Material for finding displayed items
▬▬▬▬▬▬
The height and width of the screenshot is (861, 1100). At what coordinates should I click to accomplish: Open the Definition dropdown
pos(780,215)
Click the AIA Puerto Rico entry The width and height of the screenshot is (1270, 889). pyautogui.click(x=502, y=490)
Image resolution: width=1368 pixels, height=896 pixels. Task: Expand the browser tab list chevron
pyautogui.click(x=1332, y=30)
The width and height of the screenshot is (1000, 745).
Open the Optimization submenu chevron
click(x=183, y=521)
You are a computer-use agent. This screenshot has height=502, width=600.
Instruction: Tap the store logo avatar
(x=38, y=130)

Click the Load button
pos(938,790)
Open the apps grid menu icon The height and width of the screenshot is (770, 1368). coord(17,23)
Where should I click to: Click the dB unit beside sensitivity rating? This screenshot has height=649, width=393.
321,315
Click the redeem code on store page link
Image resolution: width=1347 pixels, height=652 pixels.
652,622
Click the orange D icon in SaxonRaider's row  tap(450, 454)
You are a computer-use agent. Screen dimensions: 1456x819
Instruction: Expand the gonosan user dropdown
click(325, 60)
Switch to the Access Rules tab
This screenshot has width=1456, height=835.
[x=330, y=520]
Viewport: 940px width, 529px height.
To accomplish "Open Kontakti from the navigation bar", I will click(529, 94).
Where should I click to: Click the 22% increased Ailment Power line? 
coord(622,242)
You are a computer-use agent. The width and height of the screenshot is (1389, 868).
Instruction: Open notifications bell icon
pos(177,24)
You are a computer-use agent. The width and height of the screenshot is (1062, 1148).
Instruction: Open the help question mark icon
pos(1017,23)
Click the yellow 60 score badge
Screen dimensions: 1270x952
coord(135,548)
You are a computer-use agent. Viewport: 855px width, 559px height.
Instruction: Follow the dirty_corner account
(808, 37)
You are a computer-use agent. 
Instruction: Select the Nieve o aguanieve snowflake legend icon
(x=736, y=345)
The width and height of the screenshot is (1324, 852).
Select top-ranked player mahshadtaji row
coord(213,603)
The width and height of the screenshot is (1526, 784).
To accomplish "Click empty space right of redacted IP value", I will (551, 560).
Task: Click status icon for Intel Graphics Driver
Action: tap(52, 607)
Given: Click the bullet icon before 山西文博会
▬▬▬▬▬▬
* _WHAT TO PRODUCE_: Rewrite the material from the line with "The width and height of the screenshot is (1526, 784)." through the end, swapping "empty" for "blank" and leaving everything else untouched.

* _RESULT OF THE EXERCISE_:
The width and height of the screenshot is (1526, 784).
To accomplish "Click blank space right of redacted IP value", I will (551, 560).
Task: Click status icon for Intel Graphics Driver
Action: tap(52, 607)
Given: Click the bullet icon before 山西文博会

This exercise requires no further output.